== Segment start ==
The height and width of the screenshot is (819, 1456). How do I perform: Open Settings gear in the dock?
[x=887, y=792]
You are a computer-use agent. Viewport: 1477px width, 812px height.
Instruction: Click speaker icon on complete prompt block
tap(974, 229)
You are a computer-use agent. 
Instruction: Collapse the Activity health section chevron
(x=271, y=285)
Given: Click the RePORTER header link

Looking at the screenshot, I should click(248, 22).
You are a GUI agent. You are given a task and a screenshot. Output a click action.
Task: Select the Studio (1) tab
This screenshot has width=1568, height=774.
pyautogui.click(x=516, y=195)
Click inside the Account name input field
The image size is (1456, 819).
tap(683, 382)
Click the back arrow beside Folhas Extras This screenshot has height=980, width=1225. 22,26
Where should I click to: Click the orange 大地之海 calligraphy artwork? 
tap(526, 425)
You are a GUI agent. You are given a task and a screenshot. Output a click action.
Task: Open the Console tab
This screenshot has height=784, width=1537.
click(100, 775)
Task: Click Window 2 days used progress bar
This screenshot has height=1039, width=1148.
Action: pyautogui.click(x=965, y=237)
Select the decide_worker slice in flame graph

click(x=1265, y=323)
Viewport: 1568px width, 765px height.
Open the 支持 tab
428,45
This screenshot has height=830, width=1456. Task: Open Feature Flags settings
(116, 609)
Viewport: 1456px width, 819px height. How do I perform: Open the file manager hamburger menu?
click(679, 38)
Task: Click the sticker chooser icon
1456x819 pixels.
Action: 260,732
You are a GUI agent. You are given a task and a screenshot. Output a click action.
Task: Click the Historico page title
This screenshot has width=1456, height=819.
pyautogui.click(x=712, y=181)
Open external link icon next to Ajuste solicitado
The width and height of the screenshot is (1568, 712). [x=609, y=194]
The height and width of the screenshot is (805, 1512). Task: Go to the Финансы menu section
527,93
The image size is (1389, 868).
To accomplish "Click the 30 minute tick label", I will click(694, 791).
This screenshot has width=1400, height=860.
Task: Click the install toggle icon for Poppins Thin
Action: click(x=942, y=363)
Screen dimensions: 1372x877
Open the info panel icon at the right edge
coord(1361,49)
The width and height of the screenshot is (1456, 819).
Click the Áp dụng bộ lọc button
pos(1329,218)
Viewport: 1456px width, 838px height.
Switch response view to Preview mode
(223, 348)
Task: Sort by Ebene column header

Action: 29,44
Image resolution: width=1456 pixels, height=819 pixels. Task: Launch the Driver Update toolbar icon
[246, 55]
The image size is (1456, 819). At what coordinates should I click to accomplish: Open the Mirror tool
== Segment end ==
## WHAT TO WORK ON:
Take the line above containing "Click the back", the line containing "Task: Open the Console tab", and all lines in between, and copy them exactly without anything else.

## EXPECTED ANSWER:
Click the back arrow beside Folhas Extras This screenshot has height=980, width=1225. 22,26
Where should I click to: Click the orange 大地之海 calligraphy artwork? 
tap(526, 425)
You are a GUI agent. You are given a task and a screenshot. Output a click action.
Task: Open the Console tab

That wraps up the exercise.